Fehleranalyse findet statt

Es gehe aber auch um mehr Effektivität der Ermittlungsmethoden und eine schonungslose Fehleranalyse, so der Vizekanzler. Die entsprechende Untersuchungskommission werde am Donnerstag vorgestellt. "Klar ist, es wird eine Reform des BVT (Bundesamt für Verfassungsschutz und Terrorismusbekämpfung, Anm.) an Haupt und Gliedern geben." Wichtig sei auch die präzise Einhaltung von Informationspflichten an Staatsanwaltschaften und Gerichte, sagte er ebenso wie Zadic. "Es geht im besten Sinne um eine Entpolitisierung der Sicherheitsverwaltung", betonte Kogler.

Eine umfassende Reform des Verfassungsschutzes durch Trennung des nachrichtendienstlichen vom staatspolizeilichen Teil versprach auch Innenminister Karl Nehammer (ÖVP). Dafür brauche es Ressourcen und mehr Personal. "Der Kampf gegen Terrorismus kennt keine Farbe", bekräftigte er, man wolle Terroristen egal welcher Ideologie das Handwerk legen.

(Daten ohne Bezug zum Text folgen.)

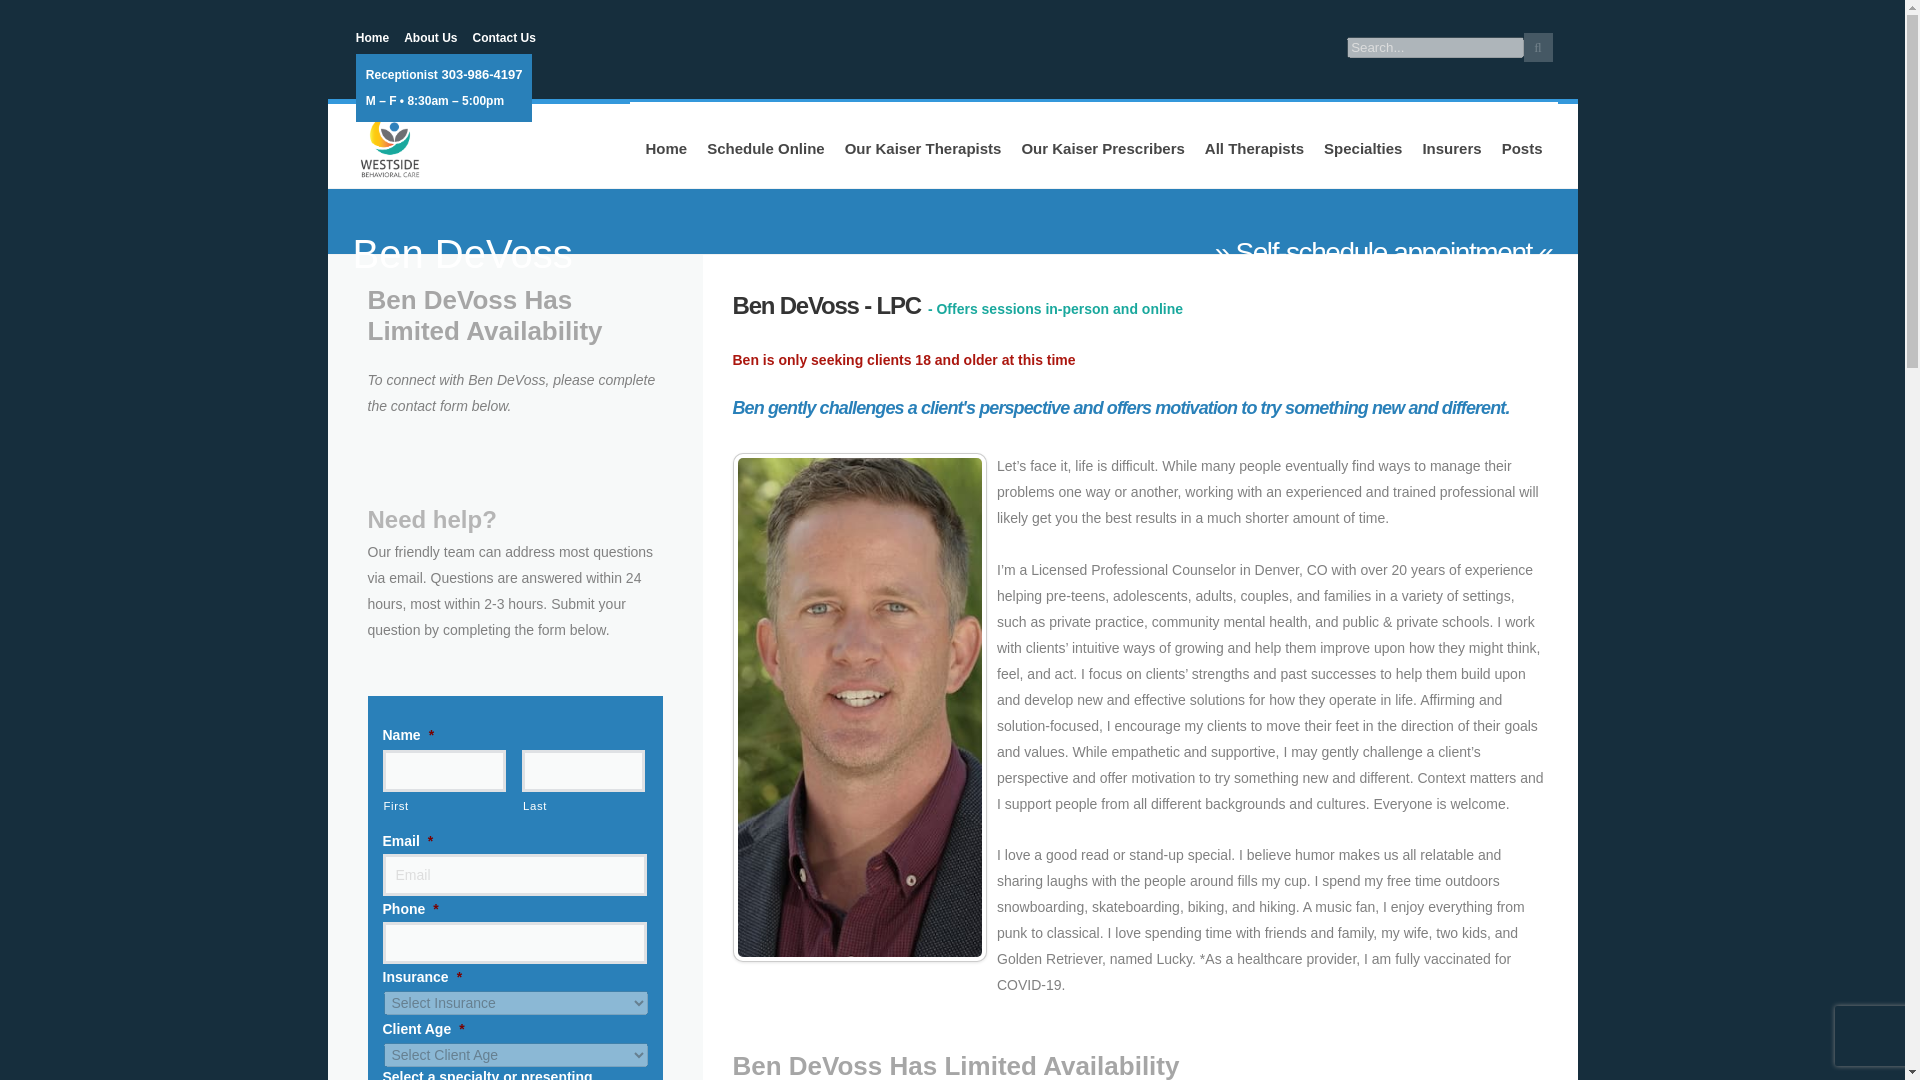 This screenshot has height=1080, width=1920. Describe the element at coordinates (1451, 146) in the screenshot. I see `Insurers` at that location.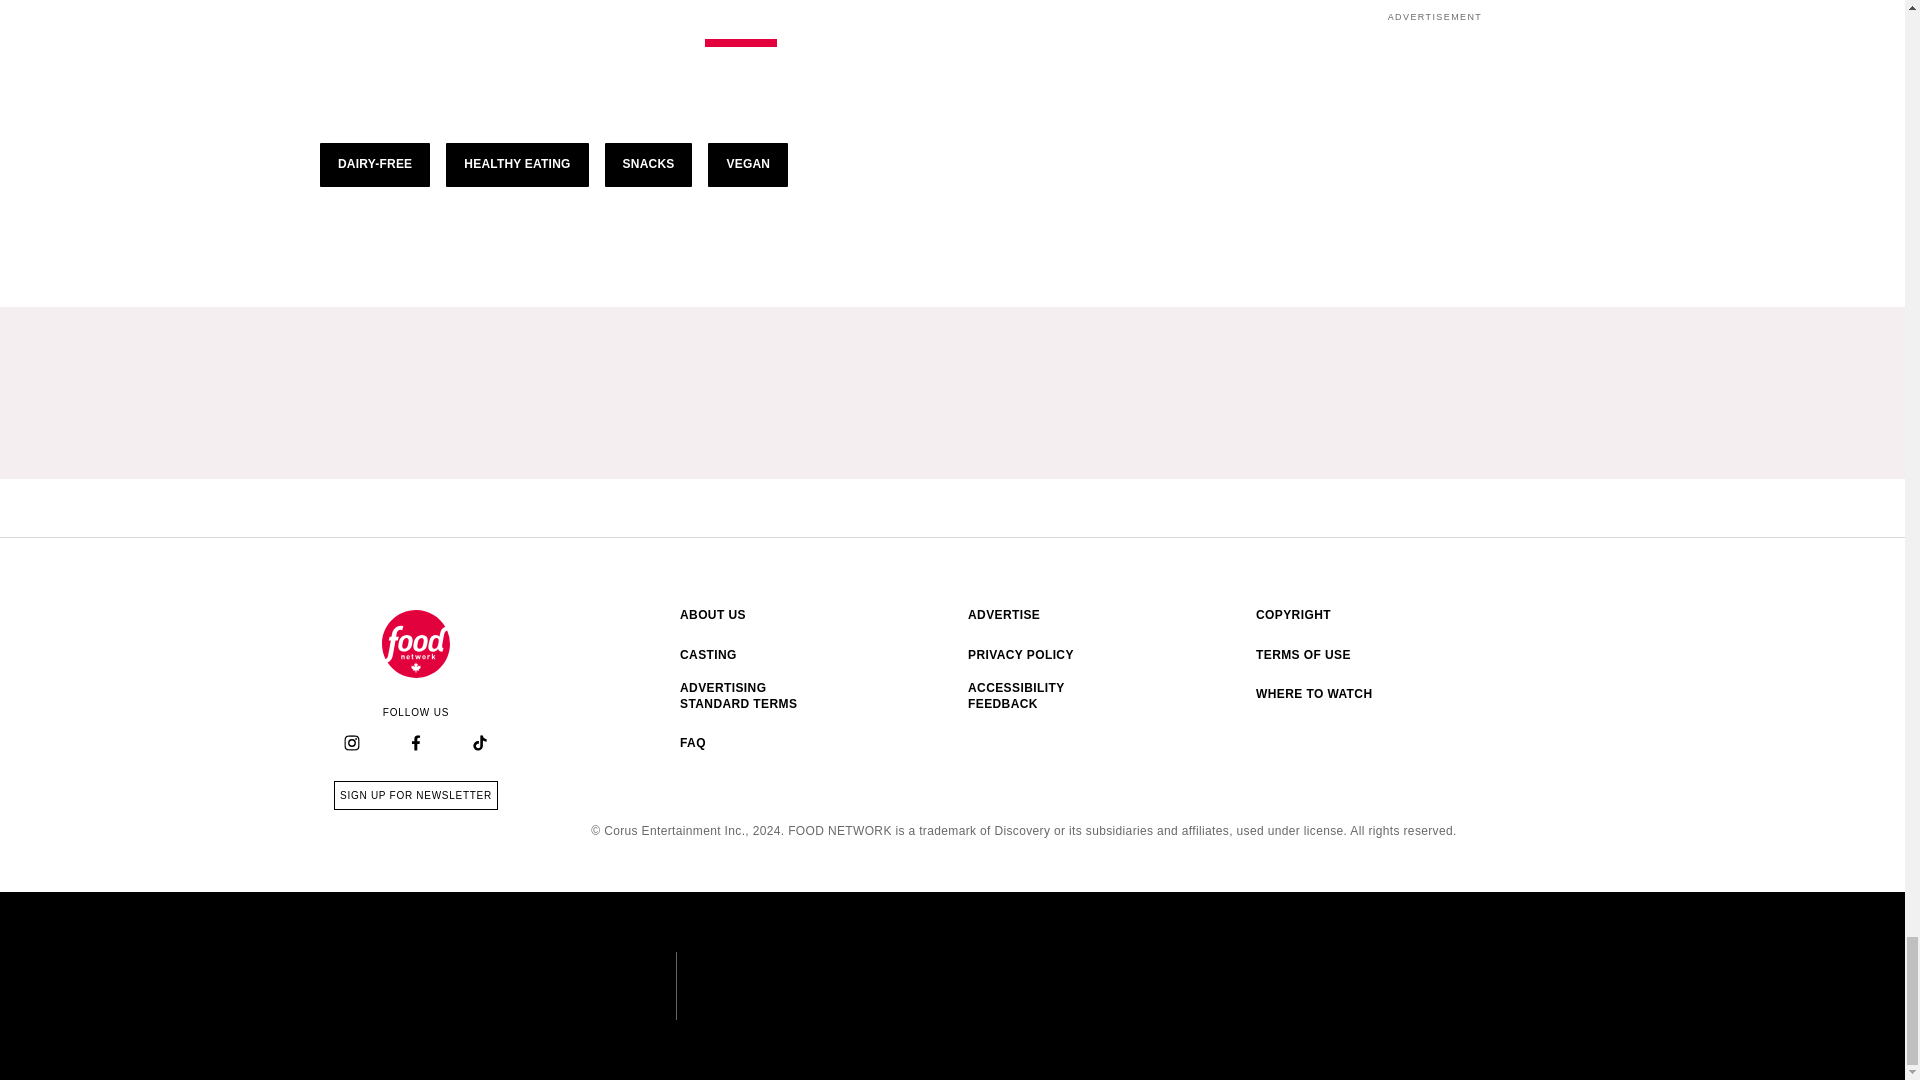 This screenshot has width=1920, height=1080. I want to click on Instagram, so click(351, 743).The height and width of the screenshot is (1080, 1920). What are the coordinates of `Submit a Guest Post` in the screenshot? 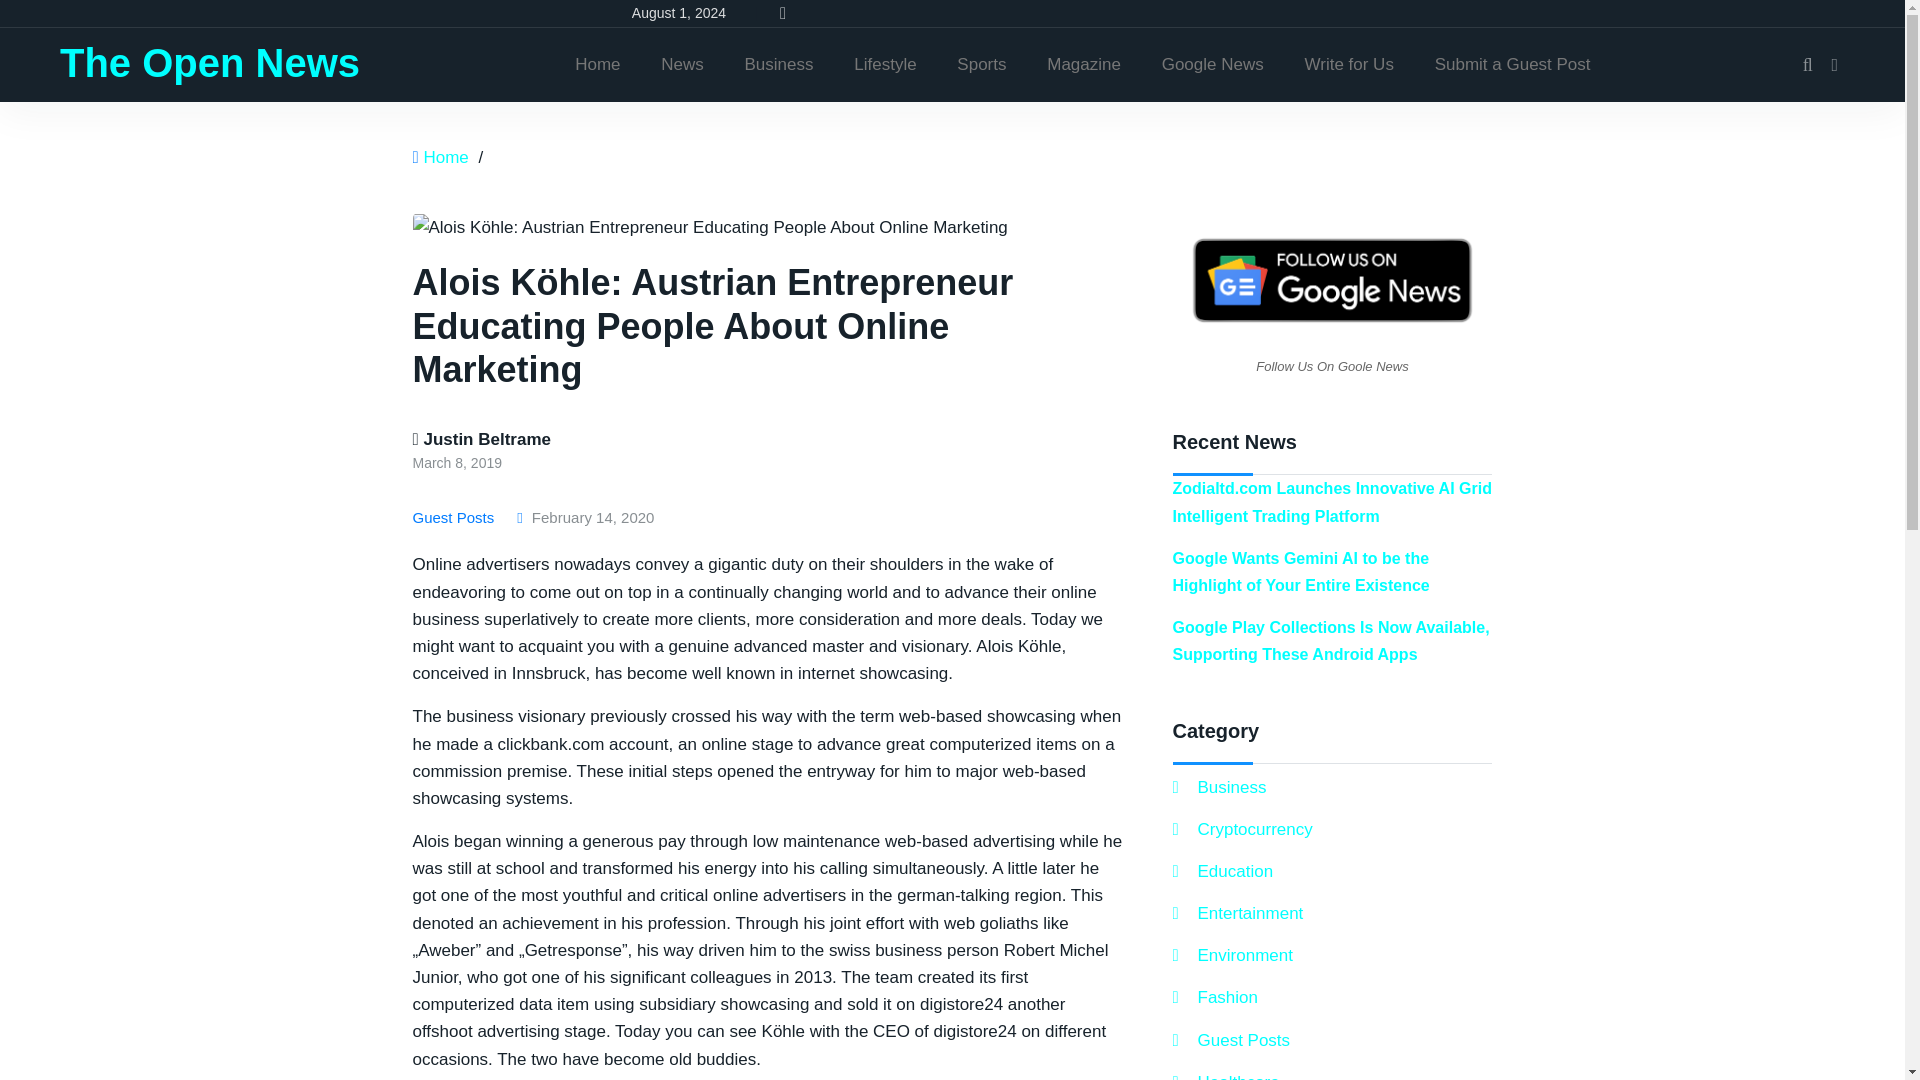 It's located at (1512, 64).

Es geht auch um den "politischen Islam"

Integrationsministerin Susanne Raab (ÖVP) stellte dennoch in den Vordergrund, dass es um die "hasserfüllte Ideologie" hinter dem jüngsten Anschlag gehe. Man müsse dem politischen Islam den Nährboden entziehen und aufs schärfste bekämpfen, sagte sie. Dies sei aber kein Angriff gegen die Religion oder die Mitglieder einer Religionsgemeinschaft. Es werde " ein explizites strafrechtliches Verbot des politischen Islam in Österreich" geben. Wie genau dieses ausgestaltet werden soll, ließ sie offen.

Die Neos pochen nach dem Terroranschlag in Wien auf eine Aufklärung im Parlament. Es brauche "absolute und lückenlose Transparenz", forderte Neos-Verteidigungssprecher Douglas Hoyos am Mittwoch. "Wir wollen ein Ende dieser Vertuschung." Bevor die Regierung neue Maßnahmen präsentiere, müsse man einmal den Anlassfall genau untersuchen, was hier schief gelaufen sei, meinte Sicherheitssprecherin Stephanie Krisper. Alles andere sei eine "Ablenkung".